Task item: Within the listing below, the lines containing "agent" are to be counted. Give the number only.
──────────────────────────────
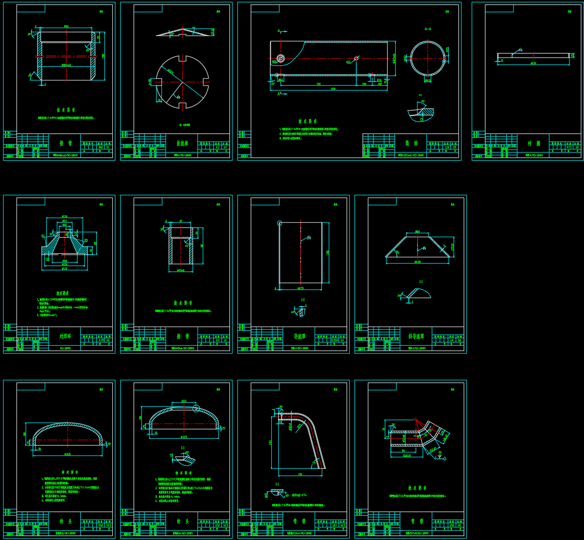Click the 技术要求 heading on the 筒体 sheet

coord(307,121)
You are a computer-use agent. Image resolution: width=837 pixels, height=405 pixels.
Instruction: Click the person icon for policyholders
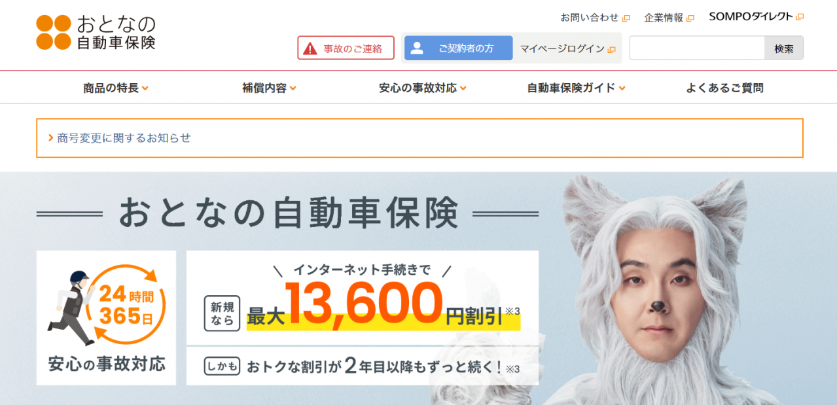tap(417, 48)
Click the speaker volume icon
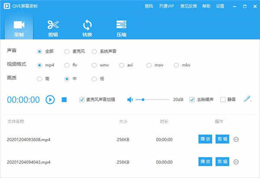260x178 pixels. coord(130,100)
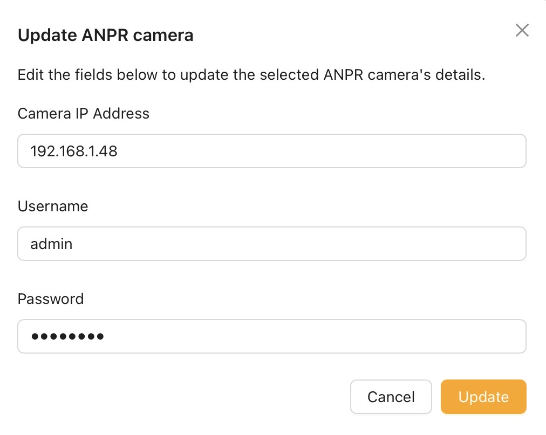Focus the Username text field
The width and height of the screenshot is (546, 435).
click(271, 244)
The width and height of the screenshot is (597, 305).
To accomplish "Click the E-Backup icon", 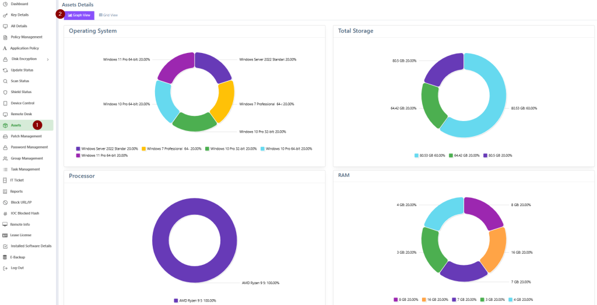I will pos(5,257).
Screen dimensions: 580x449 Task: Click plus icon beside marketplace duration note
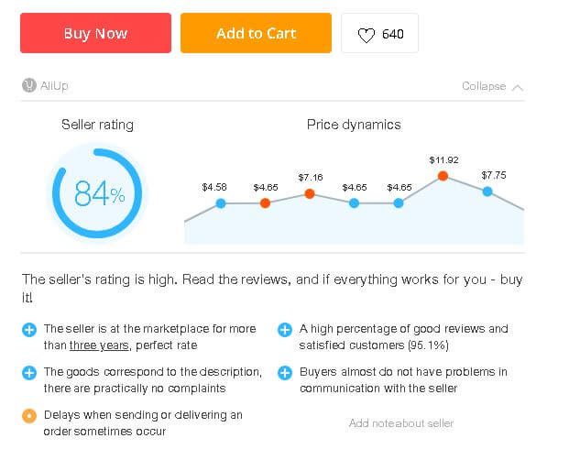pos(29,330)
──────────────────────────────
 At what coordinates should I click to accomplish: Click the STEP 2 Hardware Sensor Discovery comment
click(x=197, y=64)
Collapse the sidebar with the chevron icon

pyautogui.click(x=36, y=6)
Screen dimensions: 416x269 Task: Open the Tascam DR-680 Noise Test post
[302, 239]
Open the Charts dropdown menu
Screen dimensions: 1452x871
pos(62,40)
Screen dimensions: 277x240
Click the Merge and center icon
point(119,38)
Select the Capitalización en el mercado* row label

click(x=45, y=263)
──────────────────────────────
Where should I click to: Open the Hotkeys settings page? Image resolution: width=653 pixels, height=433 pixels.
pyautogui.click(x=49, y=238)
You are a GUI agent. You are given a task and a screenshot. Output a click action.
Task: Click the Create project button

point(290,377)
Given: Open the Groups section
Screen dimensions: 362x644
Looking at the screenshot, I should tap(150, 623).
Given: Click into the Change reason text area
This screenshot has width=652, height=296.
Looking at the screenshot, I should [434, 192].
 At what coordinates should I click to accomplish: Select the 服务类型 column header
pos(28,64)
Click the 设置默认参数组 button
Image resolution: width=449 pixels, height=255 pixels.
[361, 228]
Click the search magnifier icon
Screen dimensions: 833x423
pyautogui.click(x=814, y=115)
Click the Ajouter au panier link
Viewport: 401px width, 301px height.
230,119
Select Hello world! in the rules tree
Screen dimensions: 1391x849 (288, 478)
──────────────────────────────
Reply to the task: 2